=== What you should do ===
Take the line containing "Task: Click the Kaspersky logo" and every line after it to the end of the records, and copy them exactly, excluding pictures.

=== Stored items ===

******************************

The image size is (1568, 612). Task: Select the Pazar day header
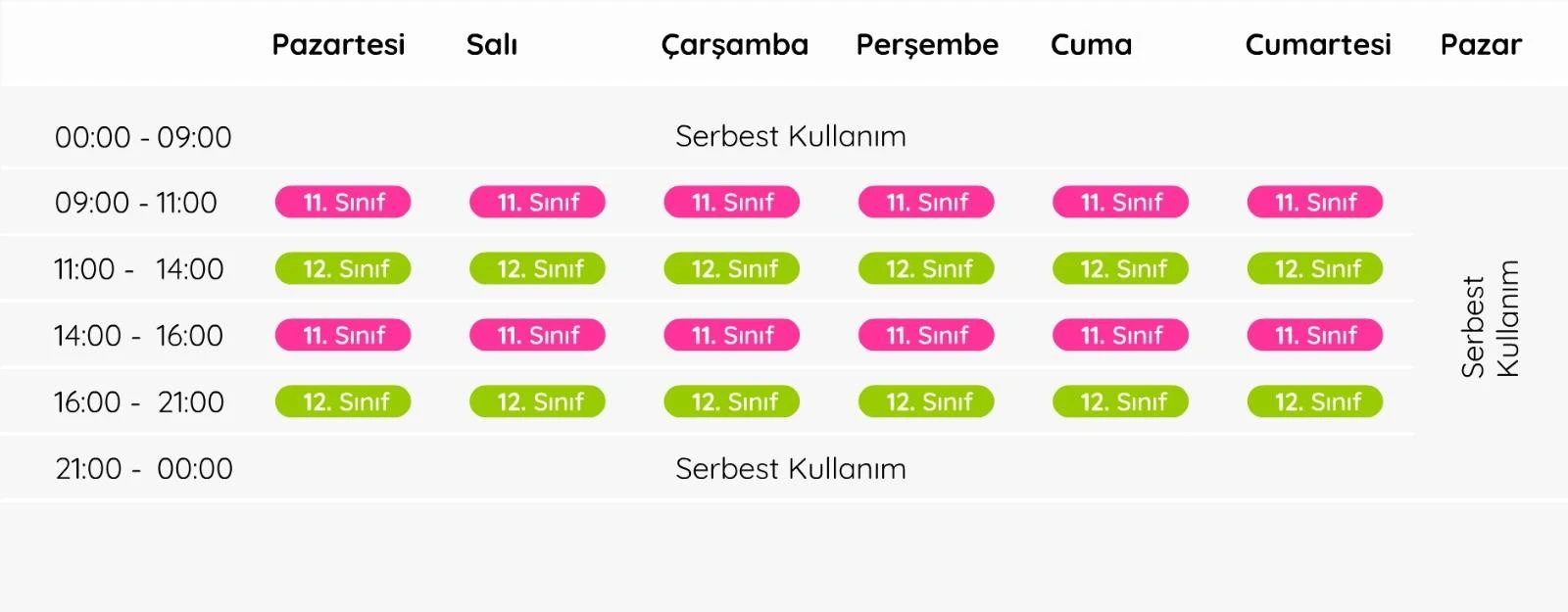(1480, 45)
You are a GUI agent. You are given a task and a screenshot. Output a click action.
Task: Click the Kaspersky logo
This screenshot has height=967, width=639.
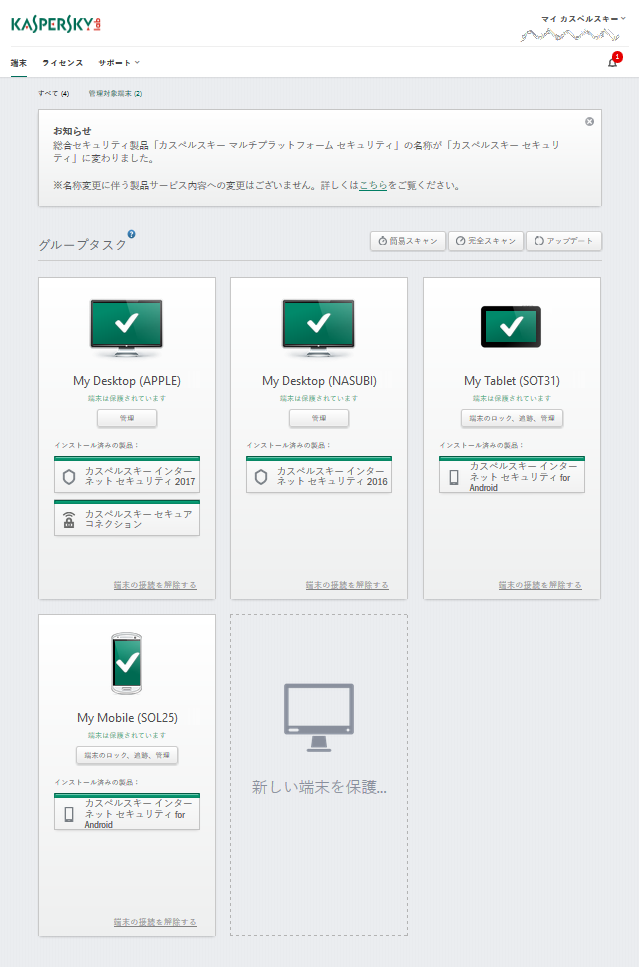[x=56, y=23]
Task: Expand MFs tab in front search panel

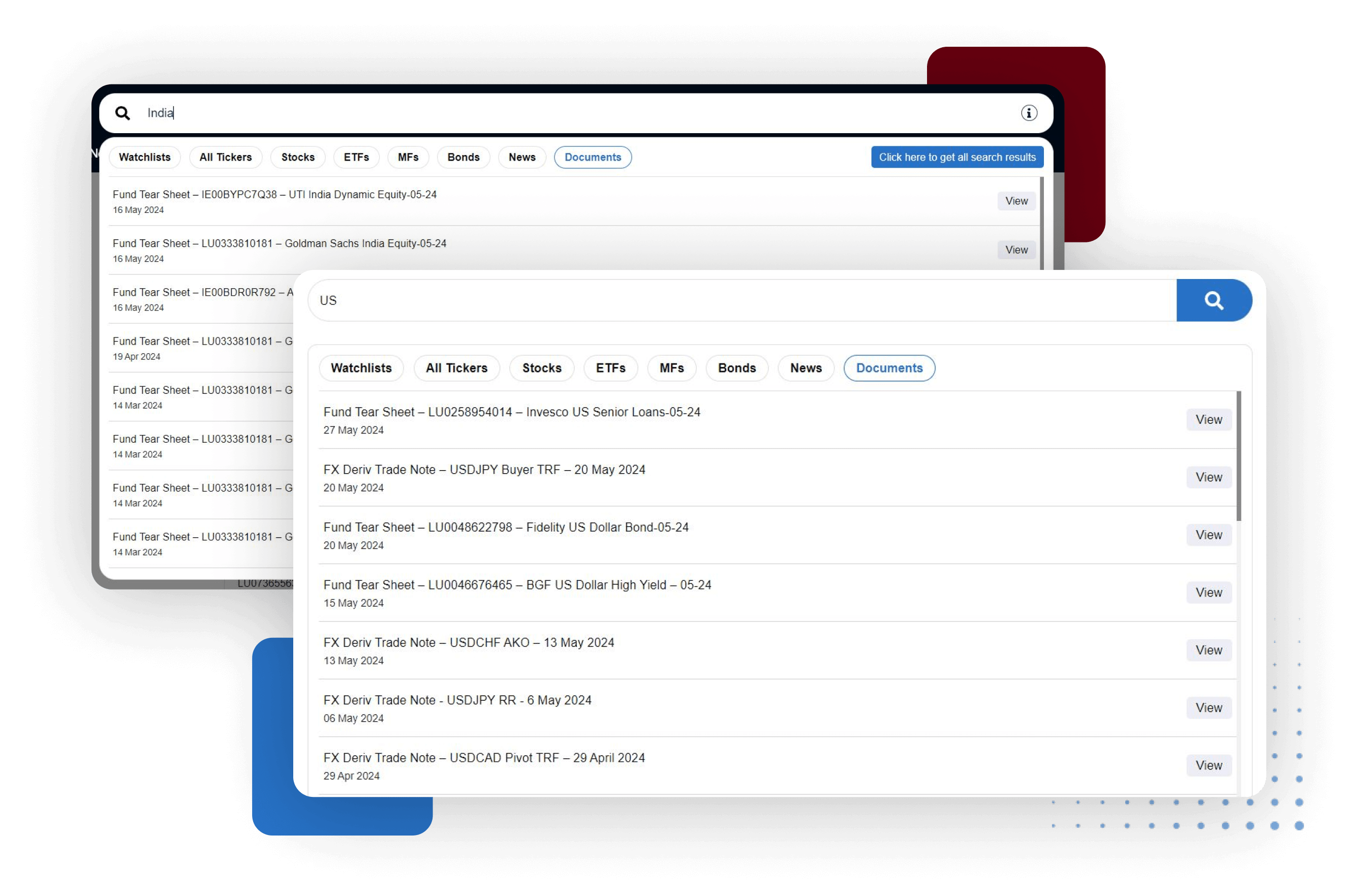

******************************

=== Reply to the exercise ===
Task: Click the Kaspersky logo
This screenshot has height=967, width=639.
[x=56, y=23]
Task: Expand MFs tab in front search panel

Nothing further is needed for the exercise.